Рабочие решили, что инцидент исчерпан, что вся эта суета ничем не кончится. Ну, подумаешь, потеряно несколько купюр! Нужно было просто напечатать новые, и все снова будет в порядке. Но разозленный Дорнер, который вскоре прибыл в барак, был совсем не склонен разделять эту точку зрения. Сначала он просто расхаживал взад-вперед с угрожающим выражением лица, сверлил взглядом лица узников, пытаясь уловить на лице кого-нибудь из заключенных признаки беспокойства. Затем он приказал остановить работу и собрал всех рабочих вместе. Он сразу же перешел к сути дела:
— Слушайте, вы все. Либо виноватый признается, либо все вы будете… — с перекошенным лицом он сделал характерный знак у горла. — Просто подумайте над этим. Можете не утруждать себя работой, пока не дадите мне ответ.
Рабочие разбились на маленькие группки и начали что-то шепотом обсуждать. Дорнер спокойно курил, будто он намеревался провести здесь весь день.
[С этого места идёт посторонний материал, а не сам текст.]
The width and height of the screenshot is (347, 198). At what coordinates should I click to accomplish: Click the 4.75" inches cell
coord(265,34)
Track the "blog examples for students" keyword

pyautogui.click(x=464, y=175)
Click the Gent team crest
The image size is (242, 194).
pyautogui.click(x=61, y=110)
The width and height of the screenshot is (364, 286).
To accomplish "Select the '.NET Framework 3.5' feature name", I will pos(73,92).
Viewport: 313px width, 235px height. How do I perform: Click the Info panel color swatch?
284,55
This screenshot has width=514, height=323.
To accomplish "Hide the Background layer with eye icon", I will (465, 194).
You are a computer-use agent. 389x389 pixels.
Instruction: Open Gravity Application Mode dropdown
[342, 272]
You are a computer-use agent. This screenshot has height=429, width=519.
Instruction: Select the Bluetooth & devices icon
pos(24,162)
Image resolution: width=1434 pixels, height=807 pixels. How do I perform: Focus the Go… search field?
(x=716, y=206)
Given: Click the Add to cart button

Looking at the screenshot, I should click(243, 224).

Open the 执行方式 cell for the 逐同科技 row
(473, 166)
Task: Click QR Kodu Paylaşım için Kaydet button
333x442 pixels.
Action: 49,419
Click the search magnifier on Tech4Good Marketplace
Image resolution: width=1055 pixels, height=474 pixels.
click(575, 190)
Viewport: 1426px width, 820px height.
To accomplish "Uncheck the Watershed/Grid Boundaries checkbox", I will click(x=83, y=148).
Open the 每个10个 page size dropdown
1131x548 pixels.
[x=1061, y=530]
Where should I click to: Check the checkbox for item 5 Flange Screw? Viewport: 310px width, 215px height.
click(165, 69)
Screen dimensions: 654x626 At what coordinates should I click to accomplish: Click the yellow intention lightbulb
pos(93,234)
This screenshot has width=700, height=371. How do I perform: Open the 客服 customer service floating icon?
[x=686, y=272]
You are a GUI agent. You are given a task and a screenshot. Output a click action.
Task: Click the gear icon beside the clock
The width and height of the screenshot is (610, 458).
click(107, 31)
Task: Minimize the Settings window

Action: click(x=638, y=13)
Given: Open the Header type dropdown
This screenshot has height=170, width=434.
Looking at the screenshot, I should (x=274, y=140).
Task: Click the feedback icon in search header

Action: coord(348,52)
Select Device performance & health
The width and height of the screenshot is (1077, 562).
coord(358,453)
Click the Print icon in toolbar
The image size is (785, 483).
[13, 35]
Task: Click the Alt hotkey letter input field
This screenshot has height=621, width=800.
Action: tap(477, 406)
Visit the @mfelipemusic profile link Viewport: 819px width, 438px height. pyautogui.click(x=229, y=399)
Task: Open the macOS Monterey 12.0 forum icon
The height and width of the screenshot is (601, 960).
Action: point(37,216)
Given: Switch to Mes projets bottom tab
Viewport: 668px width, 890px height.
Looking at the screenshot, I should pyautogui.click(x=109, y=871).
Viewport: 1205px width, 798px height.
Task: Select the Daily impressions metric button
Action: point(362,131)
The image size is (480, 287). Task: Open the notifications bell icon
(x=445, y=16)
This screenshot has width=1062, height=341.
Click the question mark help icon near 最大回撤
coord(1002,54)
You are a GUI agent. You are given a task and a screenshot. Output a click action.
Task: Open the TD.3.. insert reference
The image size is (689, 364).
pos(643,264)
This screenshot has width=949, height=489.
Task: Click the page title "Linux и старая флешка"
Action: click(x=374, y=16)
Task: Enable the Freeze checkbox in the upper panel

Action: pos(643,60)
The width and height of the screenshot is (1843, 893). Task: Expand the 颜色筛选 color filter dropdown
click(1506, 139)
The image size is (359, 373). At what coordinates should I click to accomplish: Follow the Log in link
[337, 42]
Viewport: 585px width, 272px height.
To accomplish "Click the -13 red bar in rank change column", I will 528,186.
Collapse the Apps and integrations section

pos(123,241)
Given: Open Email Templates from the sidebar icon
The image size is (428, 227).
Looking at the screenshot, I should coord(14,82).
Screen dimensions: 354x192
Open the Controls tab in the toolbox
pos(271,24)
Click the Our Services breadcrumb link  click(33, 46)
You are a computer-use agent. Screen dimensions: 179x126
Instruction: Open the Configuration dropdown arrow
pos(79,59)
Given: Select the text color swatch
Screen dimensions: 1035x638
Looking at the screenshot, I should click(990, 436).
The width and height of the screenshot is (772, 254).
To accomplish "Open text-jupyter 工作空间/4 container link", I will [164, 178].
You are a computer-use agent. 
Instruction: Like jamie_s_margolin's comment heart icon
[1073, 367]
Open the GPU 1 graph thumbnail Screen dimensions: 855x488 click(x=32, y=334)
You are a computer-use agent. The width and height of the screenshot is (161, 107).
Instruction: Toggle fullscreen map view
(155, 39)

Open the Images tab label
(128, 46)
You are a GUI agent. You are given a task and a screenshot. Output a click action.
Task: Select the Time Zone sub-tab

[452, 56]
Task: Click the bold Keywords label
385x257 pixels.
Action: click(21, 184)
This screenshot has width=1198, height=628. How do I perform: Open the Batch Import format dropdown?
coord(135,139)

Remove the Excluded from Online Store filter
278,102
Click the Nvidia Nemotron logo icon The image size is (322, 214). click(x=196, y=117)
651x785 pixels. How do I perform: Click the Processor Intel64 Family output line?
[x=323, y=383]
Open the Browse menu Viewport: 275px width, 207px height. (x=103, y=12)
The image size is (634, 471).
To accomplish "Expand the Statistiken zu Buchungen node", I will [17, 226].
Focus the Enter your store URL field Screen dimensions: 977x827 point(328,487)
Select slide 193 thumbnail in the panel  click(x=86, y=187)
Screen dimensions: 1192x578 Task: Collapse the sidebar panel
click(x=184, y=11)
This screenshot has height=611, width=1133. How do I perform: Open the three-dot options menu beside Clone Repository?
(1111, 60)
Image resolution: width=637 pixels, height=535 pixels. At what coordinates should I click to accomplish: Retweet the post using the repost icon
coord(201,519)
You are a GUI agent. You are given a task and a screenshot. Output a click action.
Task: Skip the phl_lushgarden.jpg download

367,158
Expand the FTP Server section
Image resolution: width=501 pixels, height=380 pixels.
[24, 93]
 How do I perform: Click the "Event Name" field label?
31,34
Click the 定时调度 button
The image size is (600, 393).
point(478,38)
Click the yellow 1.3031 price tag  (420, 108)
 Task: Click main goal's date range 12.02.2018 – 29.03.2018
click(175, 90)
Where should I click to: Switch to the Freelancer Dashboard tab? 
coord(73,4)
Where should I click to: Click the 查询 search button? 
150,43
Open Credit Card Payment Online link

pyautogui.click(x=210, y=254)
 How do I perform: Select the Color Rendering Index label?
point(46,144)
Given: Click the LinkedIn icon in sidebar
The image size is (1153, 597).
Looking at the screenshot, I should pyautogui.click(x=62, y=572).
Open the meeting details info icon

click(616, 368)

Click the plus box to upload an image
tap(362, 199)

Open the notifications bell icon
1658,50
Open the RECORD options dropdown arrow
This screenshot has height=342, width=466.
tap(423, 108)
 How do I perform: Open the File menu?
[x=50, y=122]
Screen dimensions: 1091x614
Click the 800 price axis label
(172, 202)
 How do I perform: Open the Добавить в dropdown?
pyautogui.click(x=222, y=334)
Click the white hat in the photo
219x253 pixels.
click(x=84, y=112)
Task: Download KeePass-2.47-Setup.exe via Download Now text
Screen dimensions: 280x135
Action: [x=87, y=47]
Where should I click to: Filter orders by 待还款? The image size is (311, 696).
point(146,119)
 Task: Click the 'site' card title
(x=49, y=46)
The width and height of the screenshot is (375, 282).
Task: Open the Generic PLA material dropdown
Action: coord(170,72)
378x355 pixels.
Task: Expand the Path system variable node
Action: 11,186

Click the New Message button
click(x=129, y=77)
Голоса стали немного громче, потом кто-то ясно произнес «Гютиг». Для Дорнера этого было достаточно.
— Это ты забрал банкноты? — спросил он Гютига.
Тот, конечно, ответил отрицательно.
— Нет, это был ты, — ответил кто-то, стоявший поодаль. — Признавайся, пока нас всех не убили.
Через два часа, уличенный показаниями других заключенных, Гютиг признался Дорнеру, что он действительно взял эти банкноты. Но теперь Дорнер сам заподозрил здесь какой-то скрытый подвох.
— Ерунда, — ответил он. — Какой толк ему в этих деньгах? Он все равно не смог бы их вынести отсюда, а здесь от них никакой пользы.
Он резко повернулся к Гютигу и спросил:
— Ну и где же они?
— Я не знаю, — испуганно пробормотал Гютиг. — Я ничего о них не знаю. Я так сказал только потому, что они меня заставили.
Дорнер поставил Гютига лицом к стене, будто провинившегося школьника, и запретил заключенным разговаривать с ним.
Остальные получили приказ продолжать поиски. На этот раз удалось кое-что обнаружить: это были остатки пепла в печи. Определить, что именно сожгли, было невозможно. Может быть, это были банкноты, а может быть, просто куски бумаги. Дорнер начал терять терпение.
— Это ты сжег банкноты, ты, маленькое животное? — кричал он Гютигу.
Гютиг обернулся и значительно более уверенно ответил, что это был не он.
— Но ты сознался, что взял те банкноты, — продолжал настаивать Дорнер. — Так это был ты или нет?
Карлик тихо ответил, что это был он, и вжался в стену, подавленный и испуганный.
— Я вижу это. Деньги исчезли, и ты признался, что украл их. — В голосе Дорнера зазвучала сталь. — Ты послужишь примером для них всех, — наконец бросил он.